The discipline of philosophy, as it is carried out in academic institutions in the west, has historically tended to marginalise or exclude women’s thought.[1] This tendency was particularly pronounced in Europe from the late 18th century to the early 20th century and, as a result, there are relatively few recognisably philosophical texts by women from this period. Nonetheless, women did philosophy then, as at all times throughout human history. If we want to know what historical women thought about the important questions of human experience, we need to work to dig their ideas out from the piles of restriction, suppression, dismissal, gendered interpretations, plagiarism and obscurity under which they have been buried and reburied. In the process, we often discover important and unacknowledged contributions to the development of the history of ideas, or solutions to problems that were not considered by male thinkers with whom we are already familiar.

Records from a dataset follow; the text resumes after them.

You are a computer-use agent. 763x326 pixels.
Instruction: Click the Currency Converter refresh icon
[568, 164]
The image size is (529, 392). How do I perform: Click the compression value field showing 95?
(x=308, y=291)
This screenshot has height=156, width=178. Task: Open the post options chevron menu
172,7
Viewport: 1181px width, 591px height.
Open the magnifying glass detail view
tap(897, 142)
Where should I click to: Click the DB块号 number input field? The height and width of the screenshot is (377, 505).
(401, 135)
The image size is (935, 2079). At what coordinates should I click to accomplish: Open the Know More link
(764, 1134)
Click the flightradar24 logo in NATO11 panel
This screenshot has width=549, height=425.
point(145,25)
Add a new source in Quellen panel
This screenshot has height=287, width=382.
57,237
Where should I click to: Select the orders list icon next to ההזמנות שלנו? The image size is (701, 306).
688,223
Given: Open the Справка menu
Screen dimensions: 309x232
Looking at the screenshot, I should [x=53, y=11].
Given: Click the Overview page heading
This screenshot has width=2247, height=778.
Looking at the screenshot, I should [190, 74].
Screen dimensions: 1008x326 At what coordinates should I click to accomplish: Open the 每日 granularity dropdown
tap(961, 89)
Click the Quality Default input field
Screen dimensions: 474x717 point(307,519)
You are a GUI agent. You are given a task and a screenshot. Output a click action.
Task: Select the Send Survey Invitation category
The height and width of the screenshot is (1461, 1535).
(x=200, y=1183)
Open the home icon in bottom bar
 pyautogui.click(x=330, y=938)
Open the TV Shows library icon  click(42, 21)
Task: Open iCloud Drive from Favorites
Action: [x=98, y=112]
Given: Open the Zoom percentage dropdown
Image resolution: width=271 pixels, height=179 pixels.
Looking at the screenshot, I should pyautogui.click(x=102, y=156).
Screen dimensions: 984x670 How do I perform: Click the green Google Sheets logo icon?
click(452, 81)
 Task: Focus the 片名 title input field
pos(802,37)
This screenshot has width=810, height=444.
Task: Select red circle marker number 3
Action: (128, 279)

There is currently a movement within the discipline of philosophy to do this work, beginning the long process of uncovering, revisiting, and reinterpreting work by historical women philosophers.[2] However, there are still barriers to recovering philosophy by women. These include:
- The fact that, as an intellectual endeavour, philosophy has historically been considered a “masculine” pursuit, inaccessible to women or that women are less able to do;
- The differences between the types and levels of education provided to men and to women in the past;
- Canonisation, in which the works of a restricted number of (male, European) thinkers are regarded as philosophically valuable and work by other (especially female and non-European) thinkers is neglected, belittled and dismissed;[3]
- Implicit and self-reinforcing biases, e.g., refusing to see philosophically interesting ideas in the work of women even when they are there, or assuming that women’s ideas are unoriginal and derivative of work by men.[4]
Largely due to these barriers, and as numerous commentators have discussed,[5] women in eighteenth and nineteenth century Europe in particular often couched their philosophical projects in “non-standard” philosophical forms such as letters, diaries, poems, dramas and novels. And even women such as Günderrode, who wrote more easily recognisable philosophical texts alongside their literary work, are at risk of having their writings dismissed as lightweight, unoriginal, derivative, unsystematic, or not adequately rigorous.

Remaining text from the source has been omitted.